▸ What this task involves
Word for word, print all of the lines below.

========================================================================

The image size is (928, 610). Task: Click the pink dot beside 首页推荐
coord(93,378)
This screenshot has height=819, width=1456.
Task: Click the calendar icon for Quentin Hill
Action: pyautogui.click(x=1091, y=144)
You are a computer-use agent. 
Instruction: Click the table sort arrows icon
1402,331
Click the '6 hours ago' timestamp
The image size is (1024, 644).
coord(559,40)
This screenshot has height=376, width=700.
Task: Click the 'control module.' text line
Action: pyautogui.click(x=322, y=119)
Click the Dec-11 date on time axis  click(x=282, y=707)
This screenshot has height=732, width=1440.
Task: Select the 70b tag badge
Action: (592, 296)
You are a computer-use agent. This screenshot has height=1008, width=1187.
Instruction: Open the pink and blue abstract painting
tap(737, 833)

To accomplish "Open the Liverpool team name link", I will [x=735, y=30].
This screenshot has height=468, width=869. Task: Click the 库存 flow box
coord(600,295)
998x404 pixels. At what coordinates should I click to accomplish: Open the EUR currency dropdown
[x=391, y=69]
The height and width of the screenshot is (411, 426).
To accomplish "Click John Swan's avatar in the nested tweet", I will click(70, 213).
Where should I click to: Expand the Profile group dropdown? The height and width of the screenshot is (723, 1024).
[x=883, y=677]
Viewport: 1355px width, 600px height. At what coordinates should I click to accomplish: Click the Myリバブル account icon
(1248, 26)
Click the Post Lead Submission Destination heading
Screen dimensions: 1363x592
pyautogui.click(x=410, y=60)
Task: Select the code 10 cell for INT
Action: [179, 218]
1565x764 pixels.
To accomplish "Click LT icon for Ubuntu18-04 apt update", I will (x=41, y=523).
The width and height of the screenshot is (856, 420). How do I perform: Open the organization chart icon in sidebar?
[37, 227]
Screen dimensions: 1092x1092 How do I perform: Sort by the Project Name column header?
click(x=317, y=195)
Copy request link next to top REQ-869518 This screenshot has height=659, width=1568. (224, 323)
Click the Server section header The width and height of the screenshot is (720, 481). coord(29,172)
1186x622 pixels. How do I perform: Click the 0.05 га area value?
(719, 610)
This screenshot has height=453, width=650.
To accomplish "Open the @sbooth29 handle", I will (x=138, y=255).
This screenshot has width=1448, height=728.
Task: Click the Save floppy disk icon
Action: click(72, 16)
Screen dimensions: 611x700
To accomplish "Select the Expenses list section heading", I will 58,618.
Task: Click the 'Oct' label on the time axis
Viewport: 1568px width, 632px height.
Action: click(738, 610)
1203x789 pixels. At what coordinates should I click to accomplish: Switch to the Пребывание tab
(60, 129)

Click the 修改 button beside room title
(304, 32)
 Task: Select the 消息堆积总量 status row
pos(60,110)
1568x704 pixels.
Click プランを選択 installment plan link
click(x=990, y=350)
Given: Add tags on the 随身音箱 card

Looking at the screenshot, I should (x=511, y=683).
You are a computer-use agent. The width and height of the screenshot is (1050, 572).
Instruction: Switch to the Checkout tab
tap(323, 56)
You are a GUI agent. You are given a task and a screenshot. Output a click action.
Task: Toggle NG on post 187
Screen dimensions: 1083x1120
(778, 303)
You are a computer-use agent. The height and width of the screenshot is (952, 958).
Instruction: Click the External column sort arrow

========================================================================

▸ Expected output
The image size is (928, 610). Task: Click the pink dot beside 首页推荐
coord(93,378)
This screenshot has height=819, width=1456.
Task: Click the calendar icon for Quentin Hill
Action: pyautogui.click(x=1091, y=144)
You are a computer-use agent. 
Instruction: Click the table sort arrows icon
1402,331
Click the '6 hours ago' timestamp
The image size is (1024, 644).
coord(559,40)
This screenshot has height=376, width=700.
Task: Click the 'control module.' text line
Action: pyautogui.click(x=322, y=119)
Click the Dec-11 date on time axis  click(x=282, y=707)
This screenshot has height=732, width=1440.
Task: Select the 70b tag badge
Action: (592, 296)
You are a computer-use agent. This screenshot has height=1008, width=1187.
Instruction: Open the pink and blue abstract painting
tap(737, 833)

To accomplish "Open the Liverpool team name link", I will [x=735, y=30].
This screenshot has height=468, width=869. Task: Click the 库存 flow box
coord(600,295)
998x404 pixels. At what coordinates should I click to accomplish: Open the EUR currency dropdown
[x=391, y=69]
The height and width of the screenshot is (411, 426).
To accomplish "Click John Swan's avatar in the nested tweet", I will click(70, 213).
Where should I click to: Expand the Profile group dropdown? The height and width of the screenshot is (723, 1024).
[x=883, y=677]
Viewport: 1355px width, 600px height. At what coordinates should I click to accomplish: Click the Myリバブル account icon
(1248, 26)
Click the Post Lead Submission Destination heading
Screen dimensions: 1363x592
pyautogui.click(x=410, y=60)
Task: Select the code 10 cell for INT
Action: [179, 218]
1565x764 pixels.
To accomplish "Click LT icon for Ubuntu18-04 apt update", I will (x=41, y=523).
The width and height of the screenshot is (856, 420). How do I perform: Open the organization chart icon in sidebar?
[37, 227]
Screen dimensions: 1092x1092 How do I perform: Sort by the Project Name column header?
click(x=317, y=195)
Copy request link next to top REQ-869518 This screenshot has height=659, width=1568. (224, 323)
Click the Server section header The width and height of the screenshot is (720, 481). coord(29,172)
1186x622 pixels. How do I perform: Click the 0.05 га area value?
(719, 610)
This screenshot has height=453, width=650.
To accomplish "Open the @sbooth29 handle", I will (x=138, y=255).
This screenshot has width=1448, height=728.
Task: Click the Save floppy disk icon
Action: click(72, 16)
Screen dimensions: 611x700
To accomplish "Select the Expenses list section heading", I will 58,618.
Task: Click the 'Oct' label on the time axis
Viewport: 1568px width, 632px height.
Action: click(738, 610)
1203x789 pixels. At what coordinates should I click to accomplish: Switch to the Пребывание tab
(60, 129)

Click the 修改 button beside room title
(304, 32)
 Task: Select the 消息堆积总量 status row
pos(60,110)
1568x704 pixels.
Click プランを選択 installment plan link
click(x=990, y=350)
Given: Add tags on the 随身音箱 card

Looking at the screenshot, I should (x=511, y=683).
You are a computer-use agent. The width and height of the screenshot is (1050, 572).
Instruction: Switch to the Checkout tab
tap(323, 56)
You are a GUI agent. You are given a task and a screenshot. Output a click action.
Task: Toggle NG on post 187
Screen dimensions: 1083x1120
(778, 303)
You are a computer-use agent. The height and width of the screenshot is (952, 958).
Instruction: Click the External column sort arrow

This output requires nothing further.